Instructions for the task: Reproduce the material word for word from its start through the line containing "Looking at the", including both ends.

====== Dataset records ======

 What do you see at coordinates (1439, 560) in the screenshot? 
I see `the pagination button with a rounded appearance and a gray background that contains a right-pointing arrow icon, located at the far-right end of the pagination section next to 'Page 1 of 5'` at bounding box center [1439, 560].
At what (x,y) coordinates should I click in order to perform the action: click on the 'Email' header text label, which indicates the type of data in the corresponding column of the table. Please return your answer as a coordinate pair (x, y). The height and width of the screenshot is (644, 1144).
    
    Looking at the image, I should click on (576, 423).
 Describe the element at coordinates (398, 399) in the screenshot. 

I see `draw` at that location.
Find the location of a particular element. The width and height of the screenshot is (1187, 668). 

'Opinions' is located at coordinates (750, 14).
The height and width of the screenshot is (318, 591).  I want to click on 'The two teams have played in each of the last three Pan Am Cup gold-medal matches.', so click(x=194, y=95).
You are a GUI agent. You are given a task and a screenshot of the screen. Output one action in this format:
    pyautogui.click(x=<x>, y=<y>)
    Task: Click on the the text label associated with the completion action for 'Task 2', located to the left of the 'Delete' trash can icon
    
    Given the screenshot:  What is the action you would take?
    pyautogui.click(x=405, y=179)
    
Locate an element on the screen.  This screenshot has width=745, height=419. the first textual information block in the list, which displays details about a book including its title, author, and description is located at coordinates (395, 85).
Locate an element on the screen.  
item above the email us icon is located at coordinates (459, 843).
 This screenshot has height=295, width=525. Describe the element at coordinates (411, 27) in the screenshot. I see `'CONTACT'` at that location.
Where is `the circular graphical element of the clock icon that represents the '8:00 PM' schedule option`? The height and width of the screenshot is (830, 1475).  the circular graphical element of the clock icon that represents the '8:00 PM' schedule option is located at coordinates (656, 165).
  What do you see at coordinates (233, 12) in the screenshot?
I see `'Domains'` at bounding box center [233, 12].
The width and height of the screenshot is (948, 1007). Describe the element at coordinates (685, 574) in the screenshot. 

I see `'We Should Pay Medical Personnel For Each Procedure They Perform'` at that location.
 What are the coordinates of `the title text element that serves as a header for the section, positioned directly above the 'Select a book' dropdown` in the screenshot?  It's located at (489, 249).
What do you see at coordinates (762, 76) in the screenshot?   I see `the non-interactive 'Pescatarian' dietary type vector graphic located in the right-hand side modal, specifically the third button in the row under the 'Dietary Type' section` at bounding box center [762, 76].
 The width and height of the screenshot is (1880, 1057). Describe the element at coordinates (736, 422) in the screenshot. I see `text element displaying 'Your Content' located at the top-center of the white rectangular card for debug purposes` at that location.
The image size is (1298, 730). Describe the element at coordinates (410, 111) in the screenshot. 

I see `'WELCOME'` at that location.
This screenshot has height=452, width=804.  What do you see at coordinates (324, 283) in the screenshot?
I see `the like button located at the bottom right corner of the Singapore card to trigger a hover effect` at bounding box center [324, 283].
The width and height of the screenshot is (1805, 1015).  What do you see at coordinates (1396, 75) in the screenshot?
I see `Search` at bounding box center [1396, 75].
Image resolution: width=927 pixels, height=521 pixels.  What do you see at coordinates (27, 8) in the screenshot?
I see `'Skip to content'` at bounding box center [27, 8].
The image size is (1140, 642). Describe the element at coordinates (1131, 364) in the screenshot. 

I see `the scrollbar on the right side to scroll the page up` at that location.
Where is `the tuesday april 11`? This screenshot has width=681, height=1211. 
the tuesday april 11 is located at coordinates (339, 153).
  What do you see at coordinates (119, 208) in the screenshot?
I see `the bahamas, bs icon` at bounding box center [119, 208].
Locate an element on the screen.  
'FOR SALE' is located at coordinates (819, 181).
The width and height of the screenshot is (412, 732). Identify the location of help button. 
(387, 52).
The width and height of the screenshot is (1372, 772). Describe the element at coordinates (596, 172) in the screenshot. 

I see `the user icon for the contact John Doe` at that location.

======

Completed task:
 What do you see at coordinates (1439, 560) in the screenshot? 
I see `the pagination button with a rounded appearance and a gray background that contains a right-pointing arrow icon, located at the far-right end of the pagination section next to 'Page 1 of 5'` at bounding box center [1439, 560].
At what (x,y) coordinates should I click in order to perform the action: click on the 'Email' header text label, which indicates the type of data in the corresponding column of the table. Please return your answer as a coordinate pair (x, y). The height and width of the screenshot is (644, 1144).
    
    Looking at the image, I should click on (576, 423).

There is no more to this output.